## Texte proposé
┄┄┄┄┄┄

Texte et musique s’entremêlent et se renforcent mutuellement dans une envolée dramatique très forte : le piano amène, soutient et optimise le crescendo émotionnel suscité par les paroles.

Cette longue fable est émaillée de références mythologiques et anthropologiques qui nourrissent deux axes : celui de la maternité comme initiation, voyage transitionnel ponctué de renoncements pour qu’émerge avec l’enfant la nouveauté, qui propulsera sa mère et les siens dans une autre réalité, ainsi que les forts enjeux relationnels qui y sont associés.

La maternité se prête particulièrement bien à une initiation: surgie du défi que représente une situation nouvelle, requérant des aptitudes pas encore acquises mais que le passage à travers des épreuves souvent hautement symboliques conférera en même temps qu’une affirmation identitaire et qu’un nouveau statut, l’épreuve initiatique confronte la personne dans son être (pour soi et au monde), va provoquer sa transformation individuelle, et son admission dans un nouveau groupe de pairs.

L’état transitoire unique de la gestation, par essence inconfortable car instable et nouveau, impose des renoncements et force à la maturation. La fille meurt pour faire naître la mère, tel est aussi le cas de notre héroïne, qui entrevoit clairement sa mort dans les premières strophes, où elle est prête, par amour, à se donner en sacrifice aux Dieux, avant de se ressaisir et de préférer la fuite ou le suicide (« s’il me faut retourner je retourne à la mer »). En insérant dans son discours des images de sa propre disparition (elle imagine ses funérailles puis celles de son couple, insiste avec le pléonasme « je meurs de mourir »), la narratrice vient accroître l’impact de son message sur son destinataire, mais révèle aussi la mort qui conditionne sa mue, et qui accompagne de si près les mères, qui en donnant naissance s’exposent aussi à la perte de l’enfant chéri. Être mère c’est vivre la perte, le deuil, savoir laisser aller son enfant (Xavier Dolan en fait le thème central de Mommy). Mais la peur est une alliée de la vie car elle la nourrit, la stimule, et après l’état de léthargie, d’angoisse, de solitude et de deuils qu’elle peut nous faire vivre dans la crise existentielle qu’est la maternité, elle annonce le renouveau et pousse la future maman à agir : à se mobiliser entièrement pour accoucher, et à se consacrer intégralement aux soins de son enfant.

┄┄┄┄┄┄

## Données fournies

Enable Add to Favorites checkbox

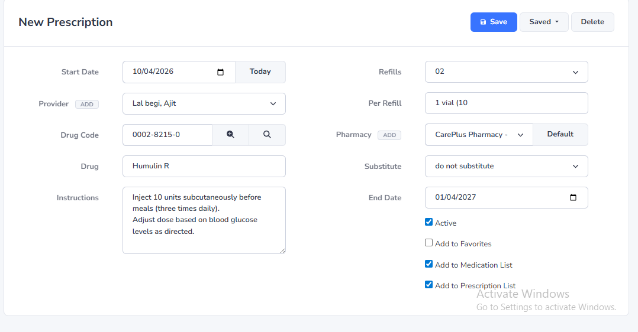pos(429,243)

┄┄┄┄┄┄

## Consigne A
Traduisez en anglais, s’il vous plaît, cette phrase du texte sur la maternité : « L’état transitoire unique de la gestation, par essence inconfortable car instable et nouveau, impose des renoncements et force à la maturation. »
## Consigne B
Donnez la suite du texte sur la maternité comme initiation, en partant de sa dernière phrase.
Ce matériel est indépendant du texte.

## Réponse A
The unique transitional state of gestation, inherently uncomfortable because it is unstable and new, imposes renunciations and forces one to mature.

## Réponse B
Cet entre-deux inconfortable mais ô combien fécond de l’initiation permet la jonction entre deux réalités : deux statuts identitaires, de la fille à la mère, mais aussi deux mondes, au sens littéral, dans Nataq. Le passage symbolique, le pont de vie entre le passé de la femme et l’avenir de la mère et de son bébé qu’est l’accouchement est aussi physique, et même si les reconstitutions archéologiques devinent une traversée pédestre du détroit de Béring, la chanson nous parle d’une traversée maritime, rendant l’élément eau encore plus omniprésent dans le texte (l’eau qui étanche la soif, l’eau dans laquelle on se baigne, l’eau qui permet la survie de l’enfant et de la jeune accouchée, le liquide amniotique, la mer/mère dans son homophonie).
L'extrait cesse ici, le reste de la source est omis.